Побережье Кинтана-Роо, как и остальной Юкатан, было совершенно плоским. Великолепные полумесяцы пляжей сменялись скалами из серовато-белых известняков. Вплотную к песчаным берегам подступали джунгли — высокие саподильи, веерные пальмы, сейбы с их величественными стволами, бальсовые деревья, похожие на финиковые пальмы, и повсюду буйный подлесок., Миля за милей тянулась эта зеленая стена, и только в двух местах берег менял свой облик. На песчаных пляжах появлялись рощи кокосовых пальм, а среди них виднелись маленькие хижины с крышами из пальмовых листьев. Настоящая сказка, греза тропических островов. Это были кокали — плантации кокосовой пальмы. Их владельцы переселились сюда совсем недавно с острова Косумель. В одном месте мы заметили деревянную пристань, горстку хижин вокруг — нее и небольшой маяк неподалеку. Это оказался Пуэрто-Морелос, где заканчивалась узкоколейка из Леона-Викарьо. До постройки дороги к Пуэрто-Хуаресу он был главным портом всего района.

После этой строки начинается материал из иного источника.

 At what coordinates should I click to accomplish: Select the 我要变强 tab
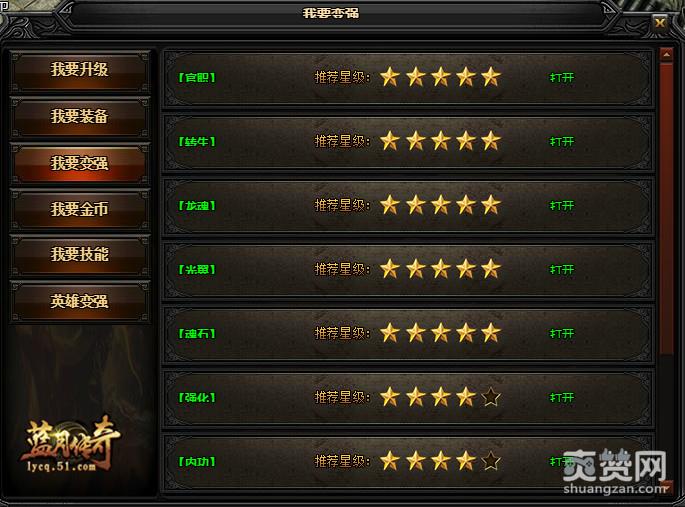80,163
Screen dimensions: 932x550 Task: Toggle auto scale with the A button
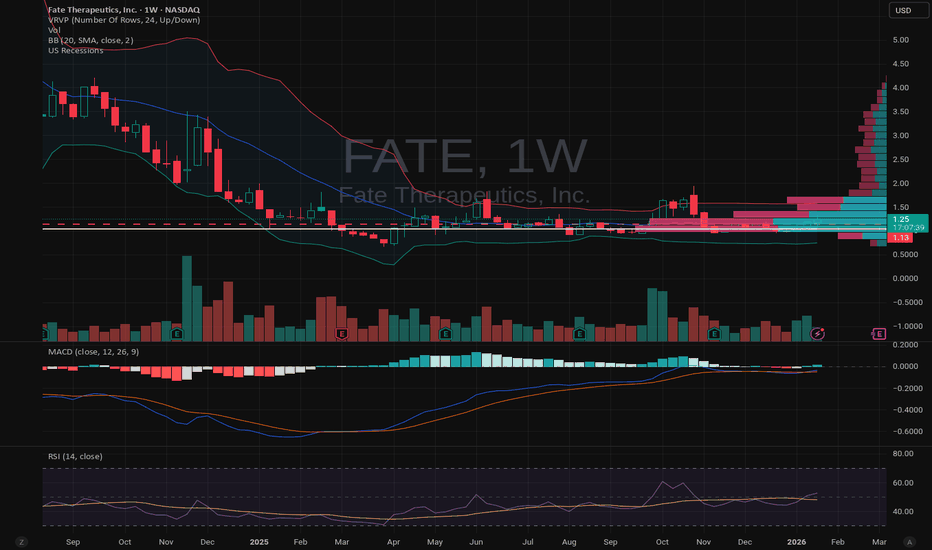[x=907, y=541]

К югу от Пуэрто-Морелоса берег был совсем пустынный, — только кое-где я заметил небольшие кокали. Бесконечно тянулись таинственные джунгли с их чиклеро, малярией и, как я воображал, со змеями и ягуарами.

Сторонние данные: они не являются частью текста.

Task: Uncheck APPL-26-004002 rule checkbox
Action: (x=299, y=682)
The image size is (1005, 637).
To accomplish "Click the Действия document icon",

Шхуна неторопливо продвигалась к югу. Вдруг у самого берега я увидел маленький храм древних майя. Он так хорошо сохранился, что я сначала просто не поверил своим глазам. Это прямоугольное сооружение с широким, слегка суженным кверху дверным проемом было возведено на скалистом уступе так близко от моря, что джунгли не могли завладеть им. У меня захватило дух при виде этого храма, стоящего на берегу, как страж, как свидетель давно исчезнувшей цивилизации. Вскоре мы увидели еще более величественные развалины, подымавшиеся над джунглями, — огромную пирамиду с разрушенным храмом на вершине. Зрелище было поразительным. Очевидно, такое же сильное впечатление оно произвело и на испанцев, появившихся у берегов Юкатана почти четыреста пятьдесят лет назад. Наш капитан сказал, что развалины называются Памуль. Для проверки я вынул карту доктора Альберто Руса, нашел там это место и по его положению отыскал первые развалины. Против них стояло название Шкарет. Я не сомневался, что до меня там побывало не больше десятка иностранцев.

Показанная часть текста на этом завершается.